*Exercise details*
Can you give back the part of the rows that opens with the line containing "Task: Open more" and closes with the line containing "Action: [x=581, y=328]", swapping "Screen dimensions" for "Display size" and leaving everything else unchanged? Omit the picture from your answer.
======== Extracted data
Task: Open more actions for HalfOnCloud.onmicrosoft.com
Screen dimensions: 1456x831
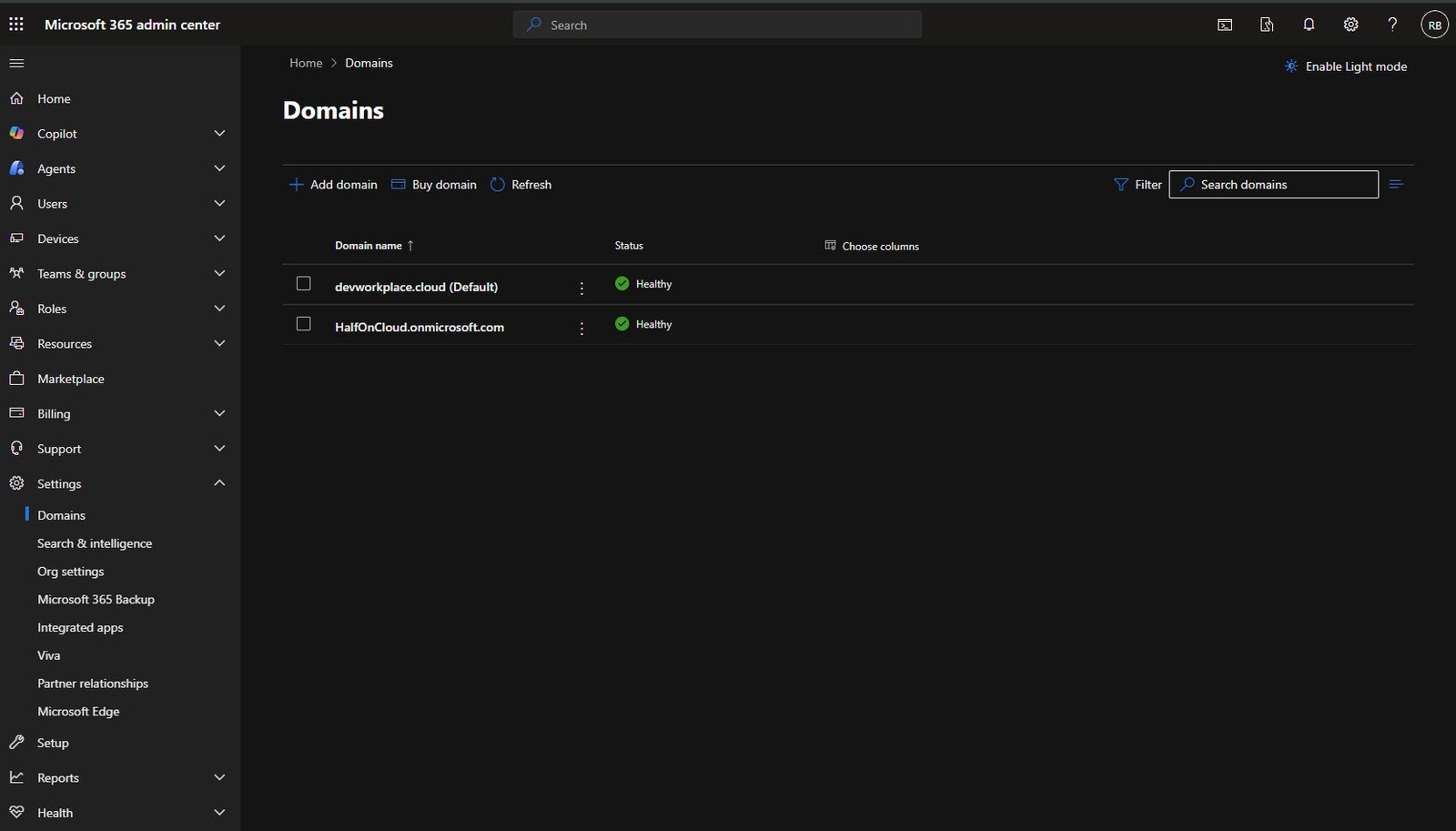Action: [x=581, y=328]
================
======== Extracted data
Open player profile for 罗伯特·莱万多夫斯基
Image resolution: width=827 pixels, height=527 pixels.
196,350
================
*Correct answer*
Task: Open more actions for HalfOnCloud.onmicrosoft.com
Display size: 1456x831
Action: [x=581, y=328]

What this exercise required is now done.